- Directed by: Dale Resteghini
- Written by: Dale Resteghini
- Produced by: Robert A. Flutie Kim Resteghini Dale Resteghini
- Starring: Eminem Mobb Deep Ja Rule Rah Digga Killah Priest Pras
- Cinematography: Martin Ahlgren Dale Resteghini
- Edited by: Namakula
- Music by: Terence Dudley Rob Gay L.G. Tony Prendatt
- Production company: Barnholtz Entertainment
- Distributed by: A-Pix Entertainment Artisan Entertainment
- Release date: August 8, 2000;
- Running time: 90 minutes
- Country: United States
- Language: English

= Da Hip Hop Witch =

Da Hip Hop Witch is a 2000 American comedy film directed, produced and written by Dale Resteghini.
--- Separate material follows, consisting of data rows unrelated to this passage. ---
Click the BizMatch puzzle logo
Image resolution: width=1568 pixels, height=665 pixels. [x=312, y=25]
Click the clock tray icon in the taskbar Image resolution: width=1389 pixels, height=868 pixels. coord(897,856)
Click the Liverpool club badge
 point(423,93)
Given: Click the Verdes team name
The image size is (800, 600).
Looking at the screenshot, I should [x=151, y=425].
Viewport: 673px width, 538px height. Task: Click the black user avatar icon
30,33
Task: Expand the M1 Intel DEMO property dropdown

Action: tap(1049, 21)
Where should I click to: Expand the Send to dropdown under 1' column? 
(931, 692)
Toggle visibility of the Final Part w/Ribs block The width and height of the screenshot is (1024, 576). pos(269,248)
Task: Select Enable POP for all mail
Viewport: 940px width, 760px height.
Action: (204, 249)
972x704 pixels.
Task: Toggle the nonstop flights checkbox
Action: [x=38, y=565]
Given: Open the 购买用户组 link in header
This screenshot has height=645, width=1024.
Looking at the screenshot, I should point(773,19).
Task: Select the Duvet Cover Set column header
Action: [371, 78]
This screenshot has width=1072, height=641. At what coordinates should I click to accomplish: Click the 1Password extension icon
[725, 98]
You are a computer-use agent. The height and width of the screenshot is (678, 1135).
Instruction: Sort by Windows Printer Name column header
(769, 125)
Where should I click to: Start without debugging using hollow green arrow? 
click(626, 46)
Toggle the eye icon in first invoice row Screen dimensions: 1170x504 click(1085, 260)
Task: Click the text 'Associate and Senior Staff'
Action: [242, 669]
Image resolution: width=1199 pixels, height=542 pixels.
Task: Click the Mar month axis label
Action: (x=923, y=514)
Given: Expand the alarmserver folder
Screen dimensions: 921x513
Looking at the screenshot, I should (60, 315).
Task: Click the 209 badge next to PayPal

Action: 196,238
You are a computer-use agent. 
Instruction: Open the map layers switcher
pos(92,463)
A parody of the 1999 independent horror film The Blair Witch Project, the film features appearances by musicians Eminem, Mobb Deep, Ja Rule, Rah Digga, Killah Priest, Pras, Vitamin C and Vanilla Ice.

==Plot==

After learning about the "Hip Hop Witch", a powerful supernatural being that lurks in the ghettos and attacks upcoming rappers which makes their record sales go up, five suburban teenagers go on a quest to get their rap careers started by being attacked by this "Hip Hop Witch". Filming their experience, they run into past hip hop stars that have already battled the Witch in person.

==Cast==
- Dale Resteghini as Will Hunting
- Stacii Jae Johnson as Dee Dee Washington
- Amy Dorris as Raven ( Rave Girl)
- Parker Holt as Jerry (a.k.a. Da Retard)
- Jordan Ashley as The Whisk
- Steve Grillo as Muzzle
- Elijah Rhoades as Big Z
- Tony Prendatt as Lazarus
- La the Darkman as the Street Don
- David Scott Klein as Krump
- Sheritta Duran as Josephine
- Joyce Tanksley as Kitty Smith
- Charlene Quashie as Elisabeth
- Culver Casson as Sara
- Jolene Vettese as Paula
- Pamela Schamberge as Kathy
- Dina Herdigein as Dina
- William Harbour as Shaggy

===As themselves===
- Eminem as himself
- Pras as himself
- Vanilla Ice as himself
- Ja Rule as himself
- Rah Digga as herself
- Vitamin C as herself (credited as Vitamin-C)
- Charli Baltimore as herself
- Spliff Star as himself
- Killah Priest as himself
- Mia Tyler as herself
- Royce da 5'9" as himself (credited as Royce 5'9")
- Outsidaz as themselves (credited as The Outsidaz)
- Severe as himself
- Mobb Deep as themselves
- Chris Simmons as himself
- The Cella Dwellas as themselves
- Made Men as themselves
- Professor X as himself
- Rock as himself
- Afu-Ra as himself
- Lidu Rock as himself
- Rhythm Trip as themselves

==Release==
Preceding the film's release, Eminem's lawyers attempted to have his scenes removed from the film, and tried to halt its distribution. In 2003, Artisan Entertainment planned to reissue the film on VHS and DVD with artwork prominently advertising Eminem's appearance in the film. Before the film's reissue, Artisan recalled copies featuring this artwork without official explanation.